=== Source data ===
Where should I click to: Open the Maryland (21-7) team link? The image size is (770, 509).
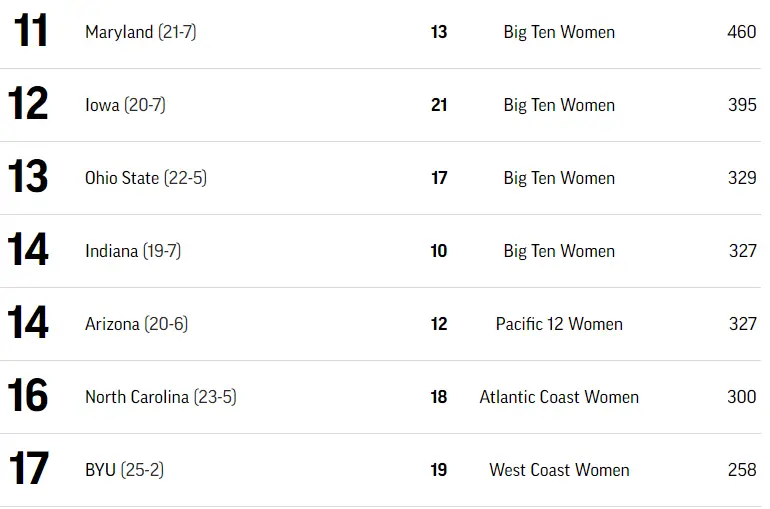pos(140,32)
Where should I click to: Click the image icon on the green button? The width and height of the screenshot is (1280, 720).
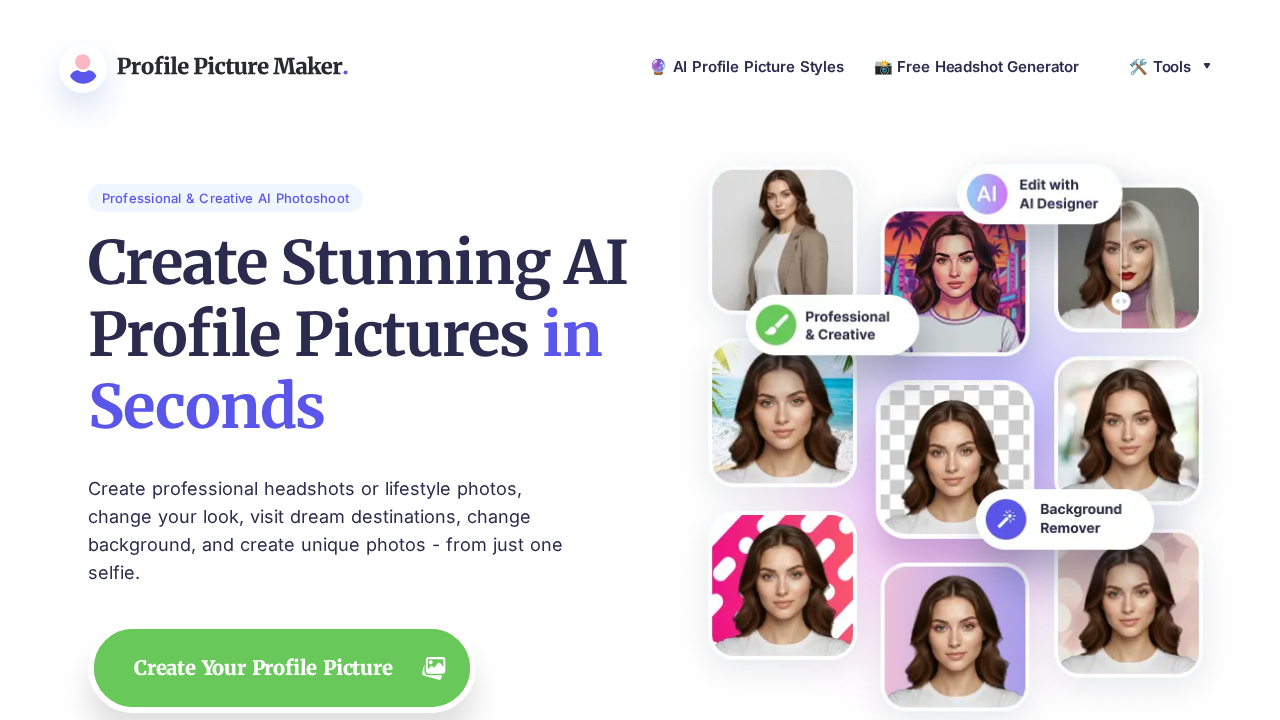pos(434,668)
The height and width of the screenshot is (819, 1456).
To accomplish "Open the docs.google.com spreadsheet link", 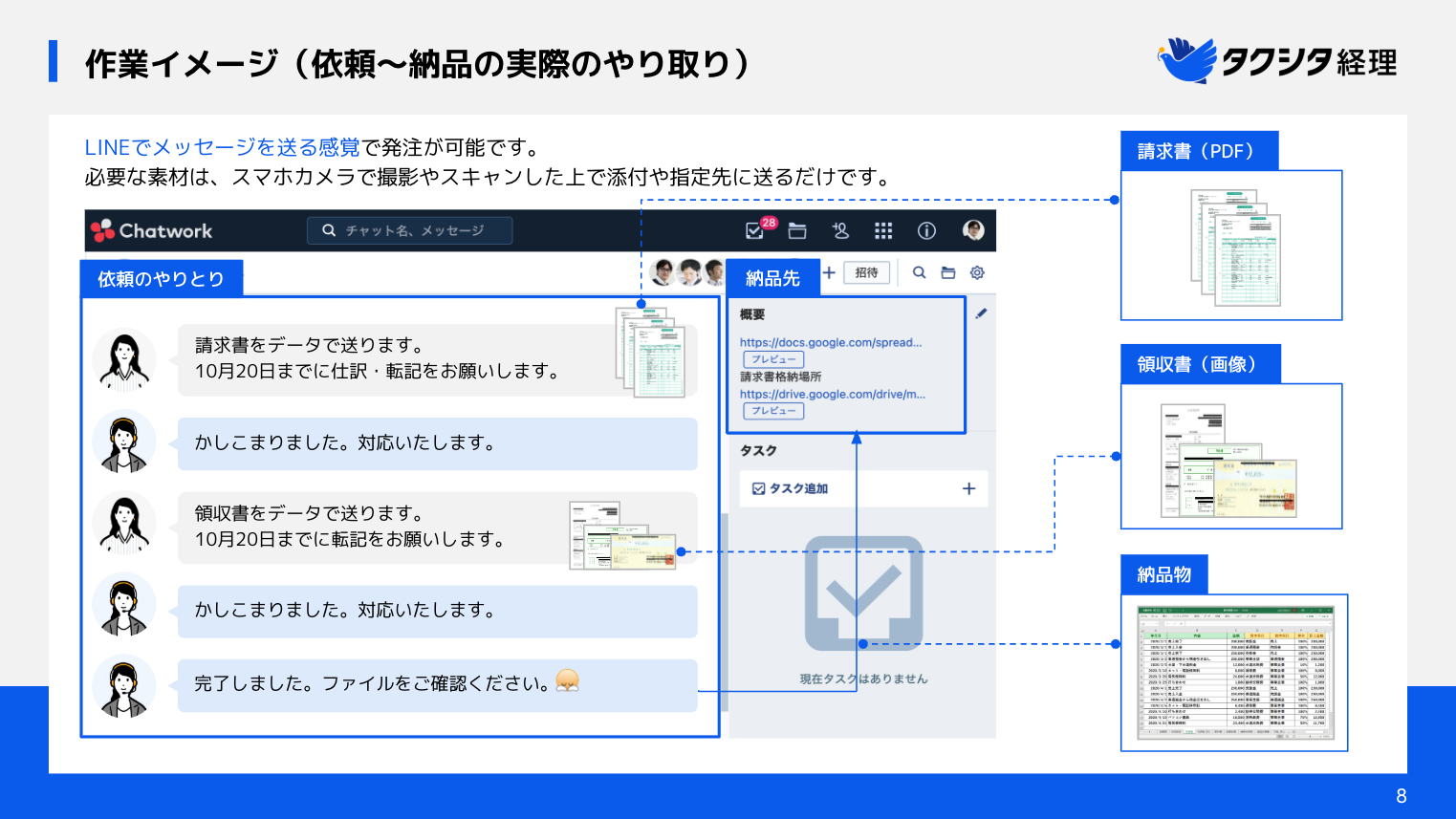I will click(x=830, y=342).
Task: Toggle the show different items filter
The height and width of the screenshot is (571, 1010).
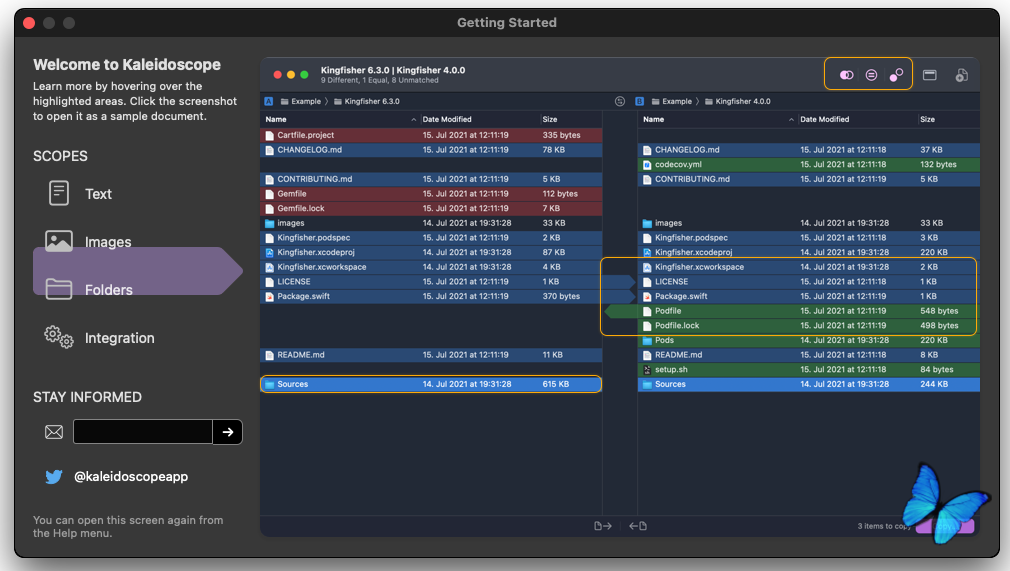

=== Task ===
Reproduce the data above word for word from its first line through the line that holds "The height and width of the screenshot is (819, 1456).", both ends included; skip pictures.

=== Written answer ===
Where should I click to: Open the Maryland (21-7) team link? The image size is (770, 509).
pos(140,32)
Where should I click to: Click the image icon on the green button? The width and height of the screenshot is (1280, 720).
pos(434,668)
The height and width of the screenshot is (819, 1456).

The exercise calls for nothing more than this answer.